Sweet Whitney, this is my life and my sorrow too. Everyday with my four year old boy. The gut wrenching struggle between my emotions and his own, between the sweetness of my youngest and the pain I’ve somehow placed in my oldest. How on earth can I teach him to regulate his emotions and soften his communication when almost everything about him makes my tears flow and my words sharpen? It is some kind of cruel test from the universe, the way that I can see so clearly what I’m doing wrong yet am powerless to find another way. At least, not yet. Know that I am there with you, down in the trenches of the battle to do it better, even just for one day! 💜
Love, Vera
Vera, sigh. Thank you so much- solidarity is so meaningful.
I could hardly finish this Whitney , it brought me to tears remembering my stabs at parenting my toddlers , how guilty I felt when I lost my cool . All those feelings came back reading this . You are not alone , we do the best we can with what we’ve got. Love your stories and confessions , keep them coming .
Susan
Susan, thank you so much. Means a lot to be reading about folks feeling the same way.
Your story brought back memories, Deep breaths and one day at a time!! It will get better! Hugs
Rhodena, thank you! Every day is so different- that one was particularly, well, bad, but then the next was fine. Roller coaster of life.
Wow! This mirrors myself in so many ways. Today was particularly rough and I told my husband I would like to get professional councilling just to get some strategies that don’t involve yelling, tears and mean comments towards someone I love most in the world. Sigh! How will this little human grow up to be a happy, successful individual? I only hope I can help her get there.
Amanda,
Thanks for your honesty and bravery to recognize you need help. Perhaps I do, too.
Ugh. Right in the feels. This post made me squirm with recognition. It’s so true: sometimes I look at M and think, oh to still be in that stage with A where I feel like I haven’t royally fucked up yet.

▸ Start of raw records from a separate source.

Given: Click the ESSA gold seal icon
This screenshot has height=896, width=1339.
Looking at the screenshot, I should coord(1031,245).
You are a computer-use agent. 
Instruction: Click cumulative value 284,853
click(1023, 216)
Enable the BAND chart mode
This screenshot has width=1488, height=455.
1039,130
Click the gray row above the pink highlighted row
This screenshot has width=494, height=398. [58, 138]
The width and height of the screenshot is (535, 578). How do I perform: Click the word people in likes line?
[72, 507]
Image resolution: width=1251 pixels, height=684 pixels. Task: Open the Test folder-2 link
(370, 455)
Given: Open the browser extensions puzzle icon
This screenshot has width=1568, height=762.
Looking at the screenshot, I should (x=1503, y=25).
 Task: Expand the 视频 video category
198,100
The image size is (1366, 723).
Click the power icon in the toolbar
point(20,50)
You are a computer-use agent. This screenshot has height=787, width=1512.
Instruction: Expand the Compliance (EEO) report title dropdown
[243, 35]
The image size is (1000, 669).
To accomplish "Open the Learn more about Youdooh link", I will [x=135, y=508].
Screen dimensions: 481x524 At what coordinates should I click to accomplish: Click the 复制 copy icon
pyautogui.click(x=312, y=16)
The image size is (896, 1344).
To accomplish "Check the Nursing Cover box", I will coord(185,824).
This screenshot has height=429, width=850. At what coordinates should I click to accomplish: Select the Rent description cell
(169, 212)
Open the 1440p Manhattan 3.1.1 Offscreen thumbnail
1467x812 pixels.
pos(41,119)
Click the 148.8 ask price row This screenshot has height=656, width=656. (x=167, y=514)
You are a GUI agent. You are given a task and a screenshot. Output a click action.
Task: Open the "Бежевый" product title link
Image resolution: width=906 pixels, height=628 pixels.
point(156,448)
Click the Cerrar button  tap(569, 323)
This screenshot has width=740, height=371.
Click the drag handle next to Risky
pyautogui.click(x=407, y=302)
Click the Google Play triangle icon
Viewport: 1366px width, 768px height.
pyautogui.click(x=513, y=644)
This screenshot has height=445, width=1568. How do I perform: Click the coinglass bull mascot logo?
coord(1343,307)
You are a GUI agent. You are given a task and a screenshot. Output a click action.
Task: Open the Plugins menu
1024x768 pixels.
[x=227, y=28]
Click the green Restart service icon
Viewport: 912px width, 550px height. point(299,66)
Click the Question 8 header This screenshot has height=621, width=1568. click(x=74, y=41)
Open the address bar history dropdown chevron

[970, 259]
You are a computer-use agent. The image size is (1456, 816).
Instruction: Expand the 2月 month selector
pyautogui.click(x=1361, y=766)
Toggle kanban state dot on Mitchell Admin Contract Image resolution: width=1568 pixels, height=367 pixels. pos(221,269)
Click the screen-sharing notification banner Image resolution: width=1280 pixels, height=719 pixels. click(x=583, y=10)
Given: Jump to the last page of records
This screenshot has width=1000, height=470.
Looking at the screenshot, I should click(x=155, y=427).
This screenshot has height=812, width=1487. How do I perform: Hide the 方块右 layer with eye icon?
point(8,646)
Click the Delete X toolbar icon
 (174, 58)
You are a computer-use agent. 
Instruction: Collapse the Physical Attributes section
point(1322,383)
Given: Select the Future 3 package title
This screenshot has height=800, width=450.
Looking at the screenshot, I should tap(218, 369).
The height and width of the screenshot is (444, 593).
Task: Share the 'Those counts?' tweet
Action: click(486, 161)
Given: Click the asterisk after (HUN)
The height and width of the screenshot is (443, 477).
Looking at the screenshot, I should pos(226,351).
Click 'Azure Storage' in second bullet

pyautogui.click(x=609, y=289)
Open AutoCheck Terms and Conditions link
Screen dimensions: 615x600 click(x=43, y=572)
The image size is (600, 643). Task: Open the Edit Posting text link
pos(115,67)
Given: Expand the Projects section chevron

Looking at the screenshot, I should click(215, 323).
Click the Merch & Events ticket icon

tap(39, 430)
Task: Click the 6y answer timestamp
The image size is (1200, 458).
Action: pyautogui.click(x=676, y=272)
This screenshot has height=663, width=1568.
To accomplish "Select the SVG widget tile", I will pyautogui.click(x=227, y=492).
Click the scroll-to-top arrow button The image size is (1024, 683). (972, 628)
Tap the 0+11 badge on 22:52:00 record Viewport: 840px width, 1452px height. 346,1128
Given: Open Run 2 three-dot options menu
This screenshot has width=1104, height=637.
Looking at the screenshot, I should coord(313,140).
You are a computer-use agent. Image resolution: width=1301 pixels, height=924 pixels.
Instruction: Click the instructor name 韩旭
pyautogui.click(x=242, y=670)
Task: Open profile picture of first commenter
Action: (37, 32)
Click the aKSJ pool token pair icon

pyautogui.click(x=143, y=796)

I look at her and I wonder if she’ll remember the struggles, the screaming, the part where I feel those really complex feelings of love and loathing at the same time. I hope I haven’t damaged her in some way. Part of me wonders if I have.
Jess,
I hear ya. Big time.
You so eloquently wrote the frustrations, trials and errors, and love that can be jam packed into one day. Thank you. Motherhood is much more difficult than I pictured all those days longing for it to become a reality. It always feels good knowing we are not alone in this…and we will look back on this time and smile with nolgestic awe. I hope anyway 🙂
You got it, Kyla!
Wow, Whitney, your writing is so powerful, insightful, reflective and honest. I can see how your willingness to make yourself vulnerable invites in others who are in the same situations. I think I may have mentioned this when we met last that my least
favorite age was the 4-5-6 years (with all 4 children). The teen years certainly had trials, but something about 4-6 was almost more emotionally draining. In my mind children reach the point at this age where they figure they should be independent; they are, in fact, developing in more public ways into individuals. Combine the process of trying to exert some independence with powerful emotions that somehow need to be expressed within a limited repertoire of channels. I read that it is beneficial to think of how children have the same powerful emotions that adults have, but so much less experience in what to do with them.
I always recall what someone told me at the beginning of my motherhood- children will take you to the extremes of your emotions. That certainly has come back to me time and time again.
Hang in there!
Thank you for your wisdom, Laurie. Makes me feel better!